Applying for Mortgage
Gaining knowledge about the basics of home mortgages can help you become confident in your mortgage applications. For starters, the application process is straightforward. It generally follows two stages: screening and assessment.
The mortgage broker or lender will ask several questions to flush out what type of mortgage you want and the term of payment you want to arrange. The lender might conduct an initial assessment of your financial preparation to determine how much you can borrow. You will also be provided with essential information on the lender’s products, services, and applicable fees or charges.
The assessment stage can also be considered the beginning of your mortgage application. Here, you will be asked to provide your proof of income, a list of expenditures, bank statements, and other documentation, and proof of your capacity to avail a mortgage.
Once your application is accepted, you will be provided a binding offer and mortgage illustration documents where the terms of your mortgage are stipulated. You will also be given seven days or more as a reflection period where you can assess and make projections of the lender’s offer.
What Are the Available Mortgage Options?
There are two main types of mortgages available: fixed-rate mortgages and variable rate mortgages. The former means your interest rate remains the same for several years, usually for two to five years. The latter means the interest rate can change depending on the movements in the mortgage market.
The interest rate you will pay for a fixed-rate mortgage remains unchanged for the duration of the deal and is not affected by the stock market, bond market, or economic movements. This arrangement is advantageous as it allows you to work on your household budget for the monthly amortizations; it’s one of our frugal living tips with a big impact to save money.
One drawback of this arrangement is it’s slightly higher than variable-rate mortgages, and you might also miss out on decreasing interest rates. You also need to keep an eye out for the end of the fixed-rate period; you have to either look for a new deal or prepare to proceed with the lender’s standard variable rate.
Variable-rate mortgages give you the convenience of paying your amortizations at a rate that could change at any time. You might get a lower interest rate or a higher rate, depending on the market.

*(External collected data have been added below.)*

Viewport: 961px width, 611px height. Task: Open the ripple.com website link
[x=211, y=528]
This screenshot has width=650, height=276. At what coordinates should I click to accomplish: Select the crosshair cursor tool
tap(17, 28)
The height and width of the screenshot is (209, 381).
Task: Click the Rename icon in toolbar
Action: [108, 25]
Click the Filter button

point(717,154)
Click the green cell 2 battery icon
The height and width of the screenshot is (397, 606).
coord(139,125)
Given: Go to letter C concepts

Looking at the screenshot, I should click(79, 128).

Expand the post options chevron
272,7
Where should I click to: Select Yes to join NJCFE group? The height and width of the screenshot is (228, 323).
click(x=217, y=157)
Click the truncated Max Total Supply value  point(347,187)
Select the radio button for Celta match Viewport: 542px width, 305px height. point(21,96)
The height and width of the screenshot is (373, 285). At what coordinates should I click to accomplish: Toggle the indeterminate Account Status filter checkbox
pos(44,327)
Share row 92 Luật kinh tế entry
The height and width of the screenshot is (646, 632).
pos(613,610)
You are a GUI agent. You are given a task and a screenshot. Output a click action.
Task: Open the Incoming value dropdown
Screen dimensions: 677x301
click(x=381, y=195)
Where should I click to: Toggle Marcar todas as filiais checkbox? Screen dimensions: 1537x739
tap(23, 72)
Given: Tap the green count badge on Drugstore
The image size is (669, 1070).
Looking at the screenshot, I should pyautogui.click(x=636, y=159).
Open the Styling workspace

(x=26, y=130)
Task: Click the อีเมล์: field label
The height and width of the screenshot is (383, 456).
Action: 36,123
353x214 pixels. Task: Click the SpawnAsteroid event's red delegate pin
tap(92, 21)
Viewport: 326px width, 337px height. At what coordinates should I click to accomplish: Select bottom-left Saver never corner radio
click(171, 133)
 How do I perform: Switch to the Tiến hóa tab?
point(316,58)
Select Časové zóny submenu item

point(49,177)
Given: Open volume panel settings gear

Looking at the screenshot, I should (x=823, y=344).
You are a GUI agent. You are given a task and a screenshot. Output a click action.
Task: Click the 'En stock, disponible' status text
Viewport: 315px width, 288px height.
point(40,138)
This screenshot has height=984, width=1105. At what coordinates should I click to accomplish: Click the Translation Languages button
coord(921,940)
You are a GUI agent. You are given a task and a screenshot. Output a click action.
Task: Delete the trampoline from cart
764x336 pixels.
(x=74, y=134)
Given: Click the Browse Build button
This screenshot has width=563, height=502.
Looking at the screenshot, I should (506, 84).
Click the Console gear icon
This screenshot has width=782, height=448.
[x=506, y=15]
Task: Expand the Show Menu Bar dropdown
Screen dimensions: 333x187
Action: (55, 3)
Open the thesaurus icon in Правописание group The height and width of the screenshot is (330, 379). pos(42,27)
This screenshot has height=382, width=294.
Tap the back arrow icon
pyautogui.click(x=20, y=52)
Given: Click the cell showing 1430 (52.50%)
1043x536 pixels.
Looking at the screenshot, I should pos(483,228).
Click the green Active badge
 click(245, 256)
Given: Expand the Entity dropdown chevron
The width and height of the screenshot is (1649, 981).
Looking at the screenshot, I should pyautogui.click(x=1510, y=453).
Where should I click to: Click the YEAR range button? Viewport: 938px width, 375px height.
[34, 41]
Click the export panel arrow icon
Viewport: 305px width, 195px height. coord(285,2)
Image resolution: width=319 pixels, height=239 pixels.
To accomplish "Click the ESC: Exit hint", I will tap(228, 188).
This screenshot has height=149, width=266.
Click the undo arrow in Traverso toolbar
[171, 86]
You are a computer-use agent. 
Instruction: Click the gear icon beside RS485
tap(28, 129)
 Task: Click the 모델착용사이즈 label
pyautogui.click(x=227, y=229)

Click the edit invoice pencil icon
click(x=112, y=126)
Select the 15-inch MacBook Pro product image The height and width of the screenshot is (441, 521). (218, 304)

A good measure of countering variable rate uncertainties is to set aside funds to serve as a buffer for the possible interest rate increase. You don’t want to be unprepared for a monthly rate increase, miss your payment, and receive a debt collection demand letter.
We have only covered some of the basic processes and concepts of home mortgages. Whether you are new to the concept of mortgages or in the process of buying a second or building a house in a state with free land, you must know about your capital, LTV, and your amortization interest. Understanding the pros and cons can save you money and help your house become an income-producing asset if it’s a rental property.
Understanding your responsibility of paying your mortgage until it’s fully paid can help you stay focused on your payments and keep your home secure and a lasting legacy for your family.